The CAA’s mission is to authentically preserve and perpetuate the culture of Western life in art through a variety of mediums.
The TCAA are dedicated to ensuring that skills, such as saddle making, bit and spur making, silversmithing and rawhide braiding, never die out.
“It’s really a combination of many factors,” Karr says of the event. “It’s an opportunity for everyone to harken back to elements of Western heritage but also to look at Western art in its most contemporary form. I think it also reminds everyone that the West is not a part of our past simply, but very much a part of our present.”
Cowboy Crossings VIP events include lunch and dinner options with featured artists, group cultural excursions in Oklahoma City and an exclusive preview of the CAA and TCAA exhibitions beginning Oct. 8. Reservations are required.
Don Reeves, McCasland Chair of Cowboy Culture and curator at the museum, notes the event routinely draws artists and visitors from the U.S., Canada, Mexico and Argentina.

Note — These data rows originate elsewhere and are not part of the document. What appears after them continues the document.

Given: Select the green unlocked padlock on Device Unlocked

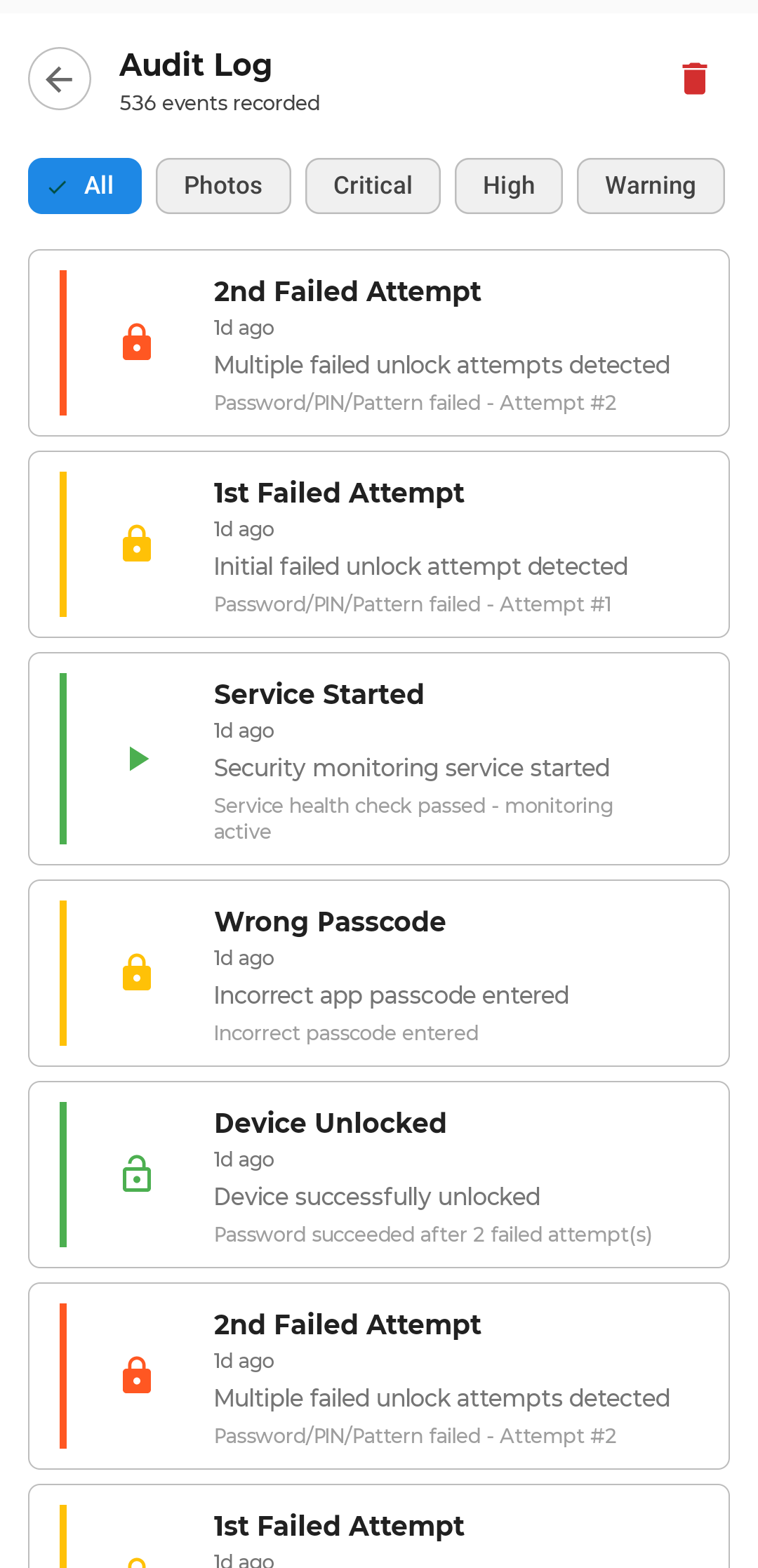Looking at the screenshot, I should click(137, 1174).
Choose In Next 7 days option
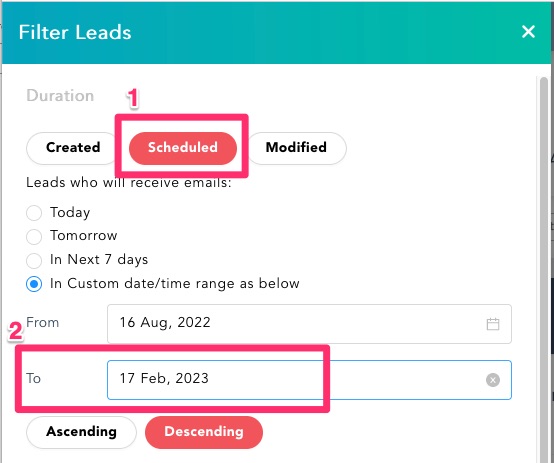The width and height of the screenshot is (554, 463). click(x=34, y=260)
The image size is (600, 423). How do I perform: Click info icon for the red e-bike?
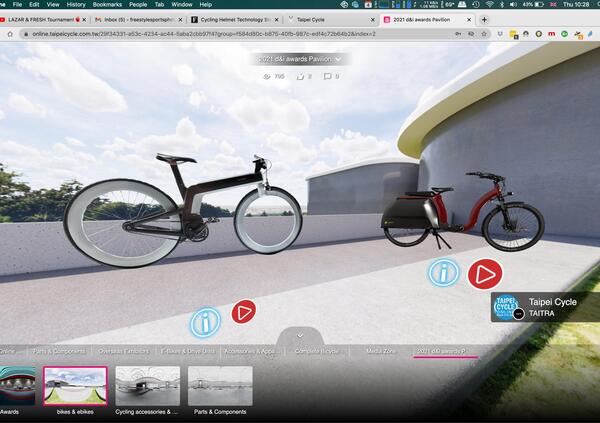pos(443,272)
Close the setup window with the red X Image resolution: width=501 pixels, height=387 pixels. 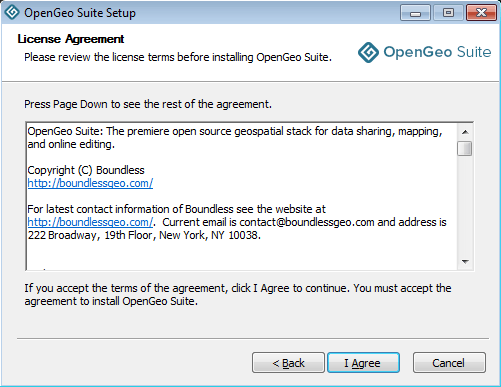481,13
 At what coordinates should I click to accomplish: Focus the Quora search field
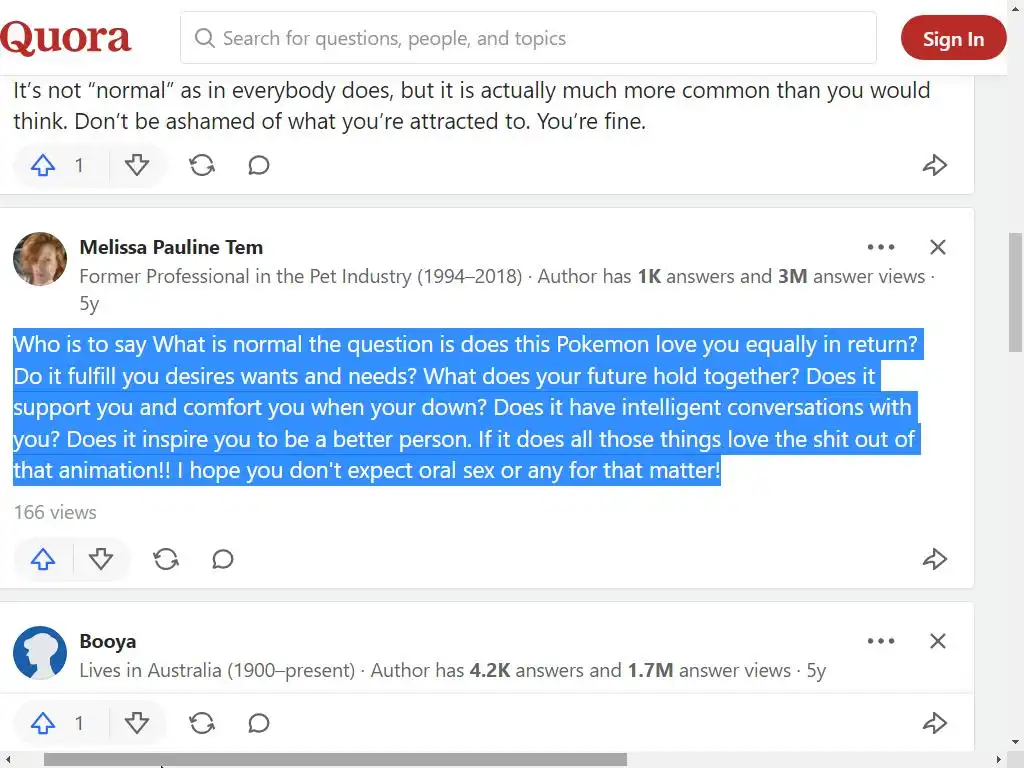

Working art, such as hand-made saddles (which can run upward of $50,000) and spurs along with tooled leather and rawhide braiding, will be featured alongside paintings and sculptures.
More than 40 active and emeritus members of the two organizations combined will exhibit their works. All together, more than 100 paintings, drawings and sculptures will be featured with 50 pieces of functional art.
“This is really important for our organization to ensure that this story is not only told but brought up to date,” Reeves says, which ensures the story of the Old West lives on.